>> Start
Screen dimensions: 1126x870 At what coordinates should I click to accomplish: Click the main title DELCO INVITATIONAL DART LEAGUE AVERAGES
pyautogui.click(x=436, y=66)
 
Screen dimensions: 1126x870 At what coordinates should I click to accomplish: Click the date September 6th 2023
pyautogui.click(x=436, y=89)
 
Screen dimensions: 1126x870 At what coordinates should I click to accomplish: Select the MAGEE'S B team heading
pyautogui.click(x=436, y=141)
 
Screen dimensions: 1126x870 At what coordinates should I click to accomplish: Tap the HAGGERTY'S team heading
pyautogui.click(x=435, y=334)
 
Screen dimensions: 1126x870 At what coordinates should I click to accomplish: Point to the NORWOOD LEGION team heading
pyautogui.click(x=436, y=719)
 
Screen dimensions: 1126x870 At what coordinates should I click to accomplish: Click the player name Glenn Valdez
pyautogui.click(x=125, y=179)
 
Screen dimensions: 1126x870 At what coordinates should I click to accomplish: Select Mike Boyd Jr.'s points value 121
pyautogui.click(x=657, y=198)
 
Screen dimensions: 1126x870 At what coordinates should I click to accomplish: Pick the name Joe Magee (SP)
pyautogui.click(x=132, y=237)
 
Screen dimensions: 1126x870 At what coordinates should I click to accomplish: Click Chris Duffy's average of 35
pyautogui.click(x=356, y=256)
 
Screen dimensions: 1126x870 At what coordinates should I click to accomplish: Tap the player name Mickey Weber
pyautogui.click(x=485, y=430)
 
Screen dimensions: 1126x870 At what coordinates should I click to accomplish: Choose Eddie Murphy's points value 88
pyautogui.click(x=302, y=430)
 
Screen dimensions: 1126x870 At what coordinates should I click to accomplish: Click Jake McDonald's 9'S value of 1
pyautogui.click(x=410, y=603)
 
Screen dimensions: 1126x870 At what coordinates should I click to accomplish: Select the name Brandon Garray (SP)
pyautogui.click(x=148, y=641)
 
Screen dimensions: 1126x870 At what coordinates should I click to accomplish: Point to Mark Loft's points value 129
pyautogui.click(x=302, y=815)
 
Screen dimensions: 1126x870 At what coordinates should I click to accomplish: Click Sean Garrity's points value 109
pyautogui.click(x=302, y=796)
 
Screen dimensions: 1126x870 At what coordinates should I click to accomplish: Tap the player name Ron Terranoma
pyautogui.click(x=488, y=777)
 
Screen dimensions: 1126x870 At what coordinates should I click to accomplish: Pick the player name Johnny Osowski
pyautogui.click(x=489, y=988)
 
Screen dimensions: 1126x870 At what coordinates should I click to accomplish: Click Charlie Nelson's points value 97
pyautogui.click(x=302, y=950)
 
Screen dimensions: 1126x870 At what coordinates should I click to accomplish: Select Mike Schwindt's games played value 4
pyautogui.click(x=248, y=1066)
>> End
● TASK DIRECTIONS: Convert every line of the items above into a JSON list of strings, one string per line, with blank lines left out.

● EXPECTED ANSWER:
[
  "Screen dimensions: 1126x870 At what coordinates should I click to accomplish: Click the main title DELCO INVITATIONAL DART LEAGUE AVERAGES",
  "pyautogui.click(x=436, y=66)",
  "Screen dimensions: 1126x870 At what coordinates should I click to accomplish: Click the date September 6th 2023",
  "pyautogui.click(x=436, y=89)",
  "Screen dimensions: 1126x870 At what coordinates should I click to accomplish: Select the MAGEE'S B team heading",
  "pyautogui.click(x=436, y=141)",
  "Screen dimensions: 1126x870 At what coordinates should I click to accomplish: Tap the HAGGERTY'S team heading",
  "pyautogui.click(x=435, y=334)",
  "Screen dimensions: 1126x870 At what coordinates should I click to accomplish: Point to the NORWOOD LEGION team heading",
  "pyautogui.click(x=436, y=719)",
  "Screen dimensions: 1126x870 At what coordinates should I click to accomplish: Click the player name Glenn Valdez",
  "pyautogui.click(x=125, y=179)",
  "Screen dimensions: 1126x870 At what coordinates should I click to accomplish: Select Mike Boyd Jr.'s points value 121",
  "pyautogui.click(x=657, y=198)",
  "Screen dimensions: 1126x870 At what coordinates should I click to accomplish: Pick the name Joe Magee (SP)",
  "pyautogui.click(x=132, y=237)",
  "Screen dimensions: 1126x870 At what coordinates should I click to accomplish: Click Chris Duffy's average of 35",
  "pyautogui.click(x=356, y=256)",
  "Screen dimensions: 1126x870 At what coordinates should I click to accomplish: Tap the player name Mickey Weber",
  "pyautogui.click(x=485, y=430)",
  "Screen dimensions: 1126x870 At what coordinates should I click to accomplish: Choose Eddie Murphy's points value 88",
  "pyautogui.click(x=302, y=430)",
  "Screen dimensions: 1126x870 At what coordinates should I click to accomplish: Click Jake McDonald's 9'S value of 1",
  "pyautogui.click(x=410, y=603)",
  "Screen dimensions: 1126x870 At what coordinates should I click to accomplish: Select the name Brandon Garray (SP)",
  "pyautogui.click(x=148, y=641)",
  "Screen dimensions: 1126x870 At what coordinates should I click to accomplish: Point to Mark Loft's points value 129",
  "pyautogui.click(x=302, y=815)",
  "Screen dimensions: 1126x870 At what coordinates should I click to accomplish: Click Sean Garrity's points value 109",
  "pyautogui.click(x=302, y=796)",
  "Screen dimensions: 1126x870 At what coordinates should I click to accomplish: Tap the player name Ron Terranoma",
  "pyautogui.click(x=488, y=777)",
  "Screen dimensions: 1126x870 At what coordinates should I click to accomplish: Pick the player name Johnny Osowski",
  "pyautogui.click(x=489, y=988)",
  "Screen dimensions: 1126x870 At what coordinates should I click to accomplish: Click Charlie Nelson's points value 97",
  "pyautogui.click(x=302, y=950)",
  "Screen dimensions: 1126x870 At what coordinates should I click to accomplish: Select Mike Schwindt's games played value 4",
  "pyautogui.click(x=248, y=1066)"
]